→ **Problem statement**: In the entries that follow, how many lines contain "screenshot"? Please reply with only the number.

→ **Material for this exercise**:

********

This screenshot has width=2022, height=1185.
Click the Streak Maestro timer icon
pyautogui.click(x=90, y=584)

********

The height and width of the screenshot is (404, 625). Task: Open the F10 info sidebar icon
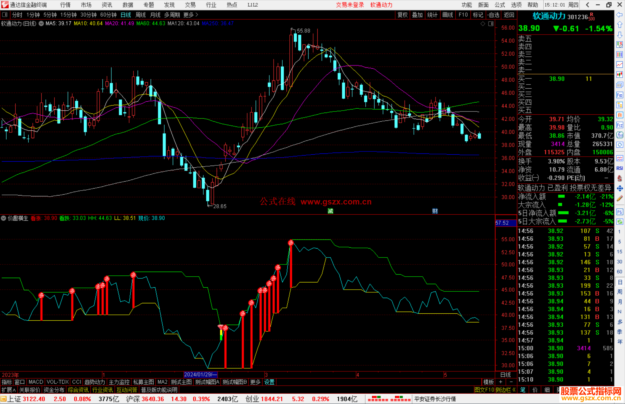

********

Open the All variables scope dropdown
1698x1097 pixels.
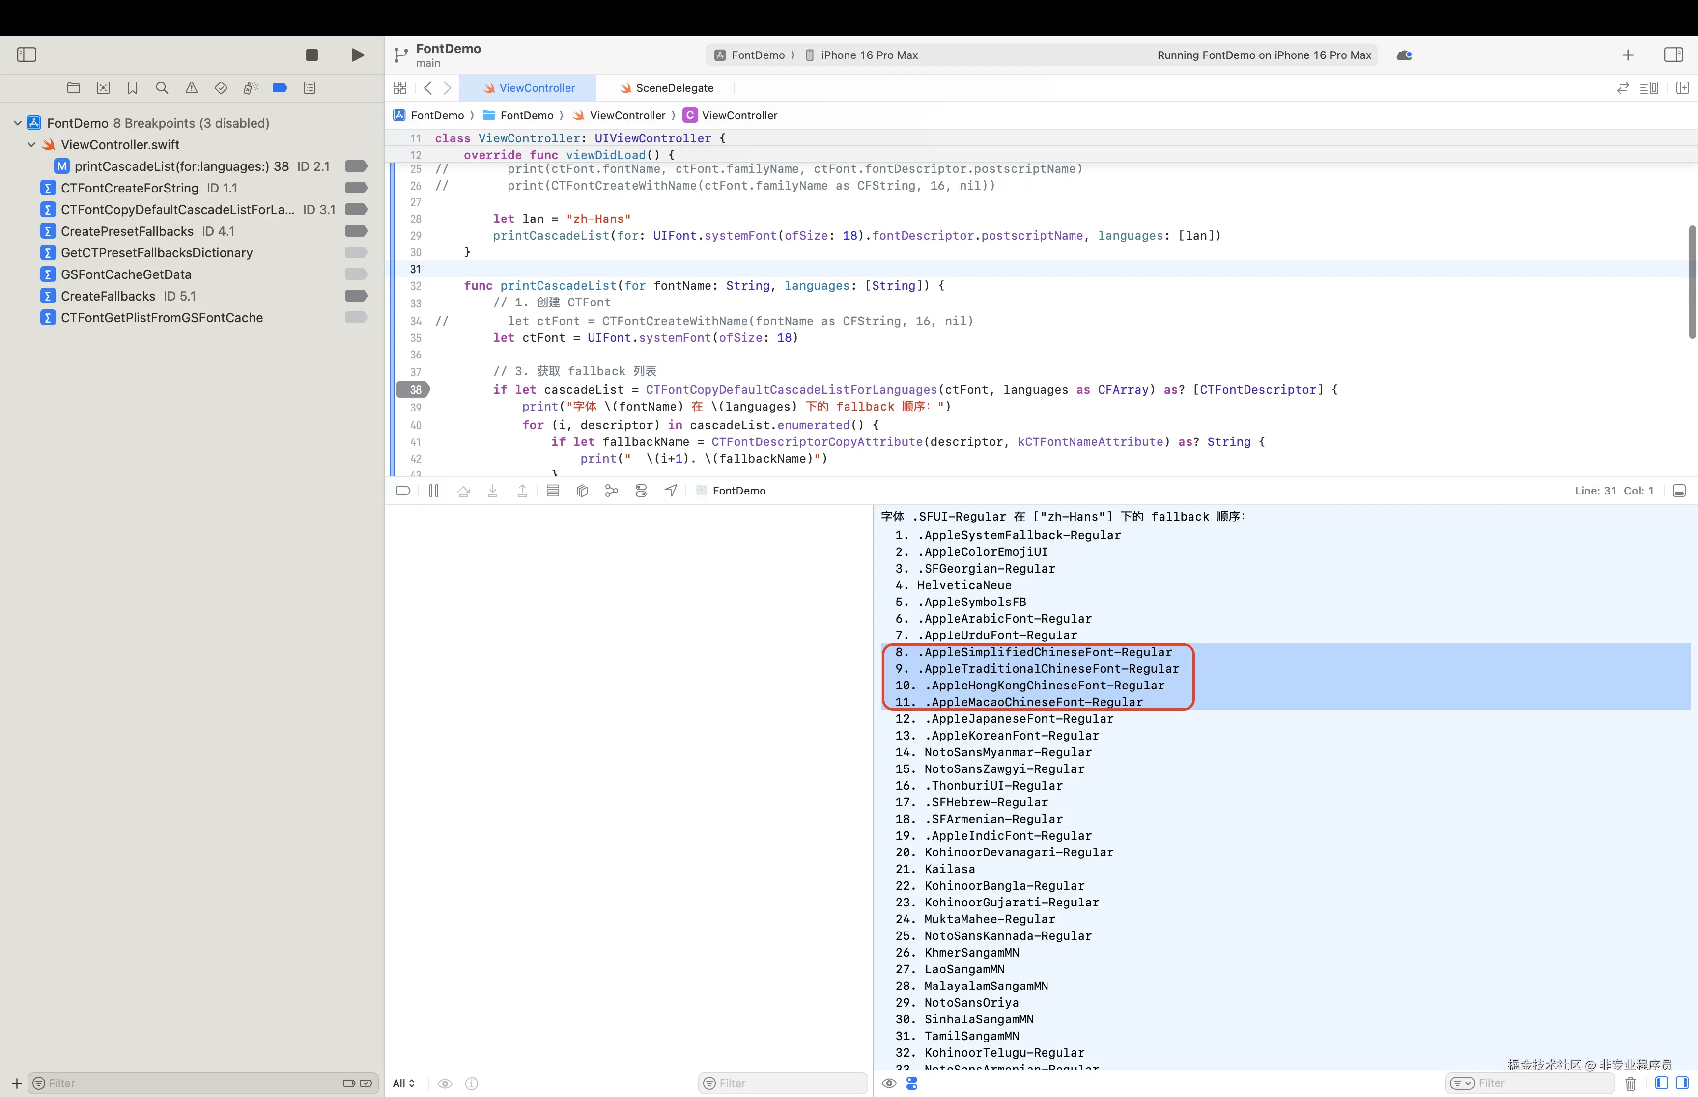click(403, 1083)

********

→ **Answer to this exercise**: 2